Con l’addio della Piras, nel Cda dell’Insar sono rimasti in due: Luca Spissu e Romano Benini. L’uno entrato in quota Regione, l’altro nominato dall’Anpal Servizi, il braccio operativo dell’agenzia nazionale per le politiche attive del lavoro, socio di minoranza col 44,61 per cento di quote. In via Mameli da cinque mesi sono senza linea telefonica. Col riscaldamento non è andata meglio: tutto bloccato a gennaio e febbraio. Nel libro ormai nero della gestione si contano svariate assenze per stress da lavoro. Tesissimi anche i rapporti con alcuni fornitori: stanno fioccando i decreti ingiuntivi per il pagamento di beni e servizi. Ovvero fatture non ancora saldate.

I dipendenti di Insar non sono rimasti a guardare. All’inizio dell’anno hanno firmato una lettera indirizzata ai vertici Insar e a mezza Regione. Da Benini, che presiede il Cda, al collegio sindacale passando per gli assessorati al Lavoro e agli Affari generali, allora gestiti rispettivamente dai dem Virginia Mura e Filippo Spanu. La missiva è arrivata, sempre in posta certificata, anche alla sede romana dell’Anpal nonché ai sindacati confederali.

La presa di posizione dei lavoratori è seguita a una comunicazione diffusa lo scorso novembre dalla stessa Piras (ma solo adesso viene tutto a galla): la manager-giurista – nell’ateneo di Cagliari insegna Diritto amministrativo – aveva annunciato la disdetta del contratto collettivo nazionale. Un atto che, stando a quanto si legge nella lettera, è stato unilaterale, quindi senza l’apertura della contrattazione decentrata prevista per legge. Nella sua comunicazione l’Ad dimissionaria faceva riferimento all’applicazione di una nuova “tipologia congrua all’attività svolta”. Non sono stati specificati ulteriori dettagli. Di certo, il contratto attualmente applicato, quello del comparto chimico-farmaceutico, non è mai cambiato negli anni. E l’Insar è operativa dal 1982, con una missione che al momento pare scritta solo nel suggestivo slogan pubblicato sul sito istituzionale. Ovvero, “Una storia di lavoro, una storia di sviluppo”. Ciò che sembra valere molto sulla carta e pochissimo nella pratica.

Ne è prova la possibilità della messa in liquidazione. Un epilogo a cui sembra legata a doppio filo, quasi fosse un antipasto, la chiusura delle sedi di Sassari e Nuoro nei mesi scorsi. Due uffici decentrati ma assolutamente funzionali all’attività di Insar. Di fatto un effetto domino cominciato con lo smantellamento degli uffici di Oristano. “Scelte deleterie – hanno scritto a gennaio i dipendenti – e che non produrranno alcun effetto se non quello di indebolire ulteriormente la struttura impedendole di continuare a rivestire un ruolo centrale nelle politiche attive del lavoro in Sardegna”.
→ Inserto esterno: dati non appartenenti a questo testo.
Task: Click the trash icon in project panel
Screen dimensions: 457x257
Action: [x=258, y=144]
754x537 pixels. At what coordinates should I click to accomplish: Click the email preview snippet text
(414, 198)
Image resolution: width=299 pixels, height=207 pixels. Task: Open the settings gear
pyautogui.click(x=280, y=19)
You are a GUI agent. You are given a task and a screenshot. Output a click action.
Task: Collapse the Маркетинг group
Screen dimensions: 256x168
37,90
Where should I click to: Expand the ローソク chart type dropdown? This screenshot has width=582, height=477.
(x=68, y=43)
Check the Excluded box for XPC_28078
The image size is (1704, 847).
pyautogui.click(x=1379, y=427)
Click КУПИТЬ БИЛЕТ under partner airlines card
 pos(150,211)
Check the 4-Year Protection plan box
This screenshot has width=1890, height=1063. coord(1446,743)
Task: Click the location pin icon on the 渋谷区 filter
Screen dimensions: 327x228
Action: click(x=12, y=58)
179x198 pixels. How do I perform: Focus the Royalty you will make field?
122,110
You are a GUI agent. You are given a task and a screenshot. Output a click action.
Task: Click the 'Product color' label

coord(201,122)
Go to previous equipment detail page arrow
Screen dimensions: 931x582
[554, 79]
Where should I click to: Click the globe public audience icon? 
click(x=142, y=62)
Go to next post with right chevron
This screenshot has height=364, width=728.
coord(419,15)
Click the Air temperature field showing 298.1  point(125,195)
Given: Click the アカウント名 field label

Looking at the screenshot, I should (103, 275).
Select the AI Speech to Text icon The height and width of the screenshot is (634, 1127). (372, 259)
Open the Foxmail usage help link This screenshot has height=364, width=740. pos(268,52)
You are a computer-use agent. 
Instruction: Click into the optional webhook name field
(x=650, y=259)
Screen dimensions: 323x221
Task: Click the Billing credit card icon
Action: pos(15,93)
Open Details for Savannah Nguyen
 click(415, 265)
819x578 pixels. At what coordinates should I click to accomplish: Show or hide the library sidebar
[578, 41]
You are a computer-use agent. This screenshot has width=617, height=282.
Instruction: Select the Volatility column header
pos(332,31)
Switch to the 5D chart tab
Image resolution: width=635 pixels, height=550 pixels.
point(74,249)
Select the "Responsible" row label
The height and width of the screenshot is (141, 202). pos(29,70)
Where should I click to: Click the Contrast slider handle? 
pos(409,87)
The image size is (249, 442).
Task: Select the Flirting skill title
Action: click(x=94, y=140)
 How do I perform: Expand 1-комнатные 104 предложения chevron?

A quella lettera non è arrivata mai una risposta. L’unica mossa che si registra è la fuga della Piras, meno di due settimane fa. Il caso adesso deve per forza passare nelle mani di Alessandra Zedda, la neo assessora al Lavoro cui spetta anche la super visione della partecipata regionale. All’Insar si è liberata la casella dell’amministratore delegato. Un posto da 108mila euro l’anno. Soldi pubblici su cui deve vigilare di nuovo il centrodestra, non immune da errori. Tutt’altro. Ma il centrosinistra non sembra aver fatto meglio. Sul metodo applicato nella gestione di alcuni progetti, Rodolfo Contù, ex direttore generale dell’assessorato, è più volte entrato in rotta di collisione coi vertici Insar. La priorità è però diventata un’altra: ci sono quindici buste paga da salvare. Anche e soprattutto per evitare la beffa che a perdere il posto siano i dipendenti assunti per dare lavoro ai sardi, nell’Isola terra di disoccupati.